The Commission did not agree that the amendment to the online article - stating that the complainant had assumed the footballer would condemn the use of the quenelle outside holocaust memorials - was misleading. She had stated in her own article that "there was absolutely no question that [he] would condemn them"; the amended article did not misrepresent this expression.

The Commission turned to consider the complainant's broader concern that she had been cited in the article at all, and what she believed to be the implication that she herself is anti-Semitic. In assessing this concern, the Commission noted that the criticism of her position was made in the context of an extensive, international debate over the quenelle, in which the complainant had played an active role. The Commission would be slow to impose restraint on legitimate contributions to such a debate, even (and perhaps particularly) where the issues involved were highly emotive and politically charged, as was the case here.

The Commission considered the article's discussion of the complainant's position in the context of the article's broader argument: that while overt expressions of anti-Semitism are less common in the public sphere than they once were, anti-Semitism remains a major threat and anti-racists should therefore challenge potentially anti-Semitic expressions wherever they appear, including when they are presented as "taboo-breaking" expressions of anti-establishment sentiment. The article discussed a number of incidents which the author argued shed light on this issue, both historical and contemporary, only some of which some were presented as overt anti-Semitism. The reference to the complainant specifically related to her defence of the footballer over the quenelle incident, which was in the writer's view "unbelievable". The thrust of the article's criticism was that the complainant had failed to attach sufficient weight to broader concerns about the way in which the gesture had been used. This was distinct from a more serious claim that her position was, in itself, anti-Semitic. Notwithstanding the serious inaccuracy discussed above, the article had summarised the complainant's broader point that reaction to the footballer's actions was influenced by his social class and race. It had also quoted the complainant's comments in which she had condemned other views espoused by the quenelle's creator as "repugnant". It was not misleading to refer to her piece as a "defence", and the description of it as "unbelievable" was a legitimate comment by the columnist. There was no further breach in this regard.

Clause 2 (Opportunity to reply) requires publications to afford individuals a fair opportunity to reply to inaccuracies when reasonably called for. The Commission was satisfied that the published apology in print and the proposed apology for the website were sufficient to meet the requirement of this Code. The magazine need offer no further opportunity for the complainant to respond to the piece.

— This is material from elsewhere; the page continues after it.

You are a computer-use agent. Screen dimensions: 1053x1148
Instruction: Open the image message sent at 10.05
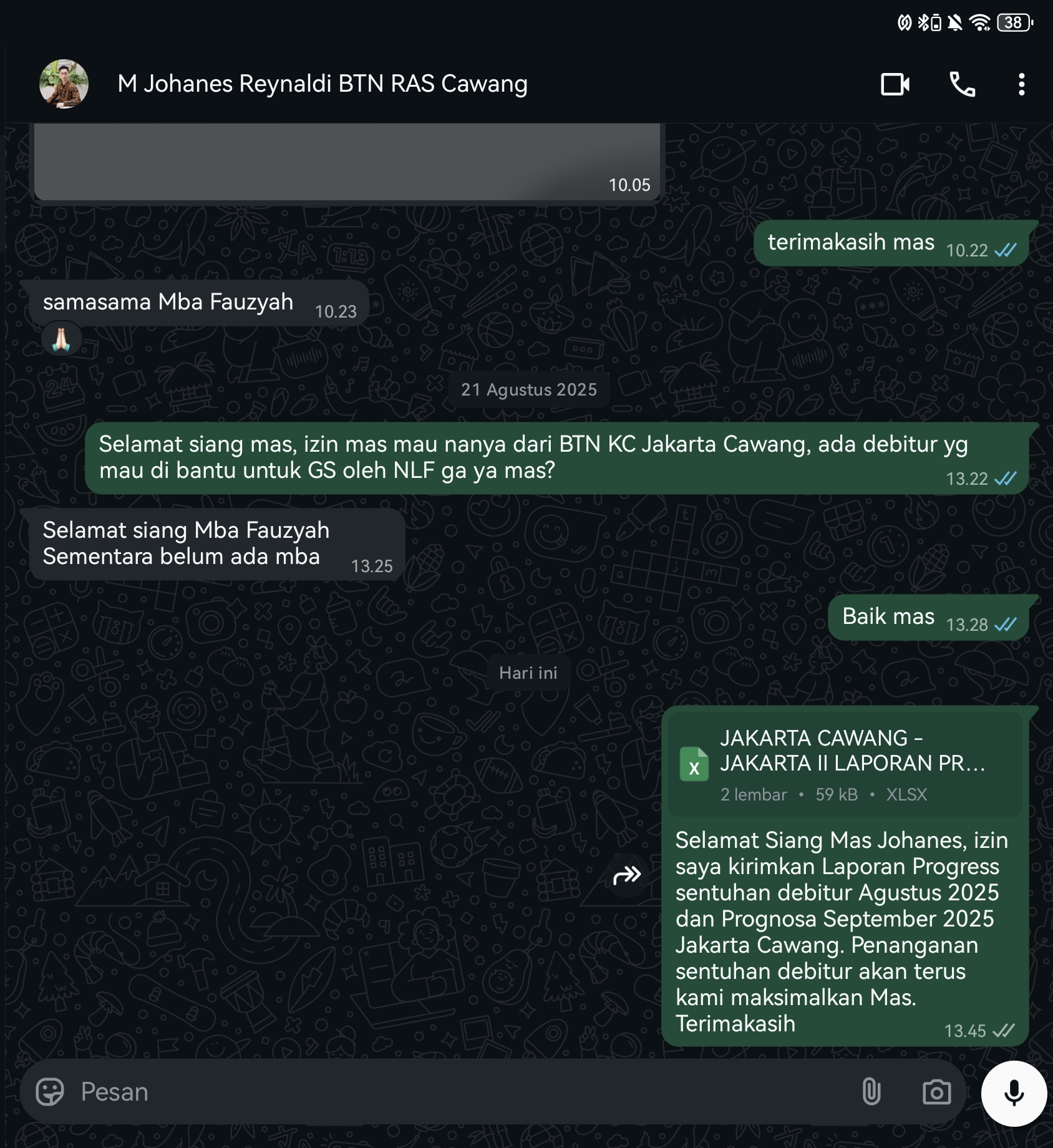pyautogui.click(x=347, y=162)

Finally, the article had not contained any prejudicial or pejorative reference to the complainant's race or religion, and the reference to her as "a French journalist of Algerian descent" was relevant, given that her own article had noted prominently that "there [was] much about [Anelka] with which [she] could relate", highlighting the fact his parents were immigrants to France and that he was Muslim whilst discussing her views about the case. The complaint under Clause 12 (Discrimination) was not upheld.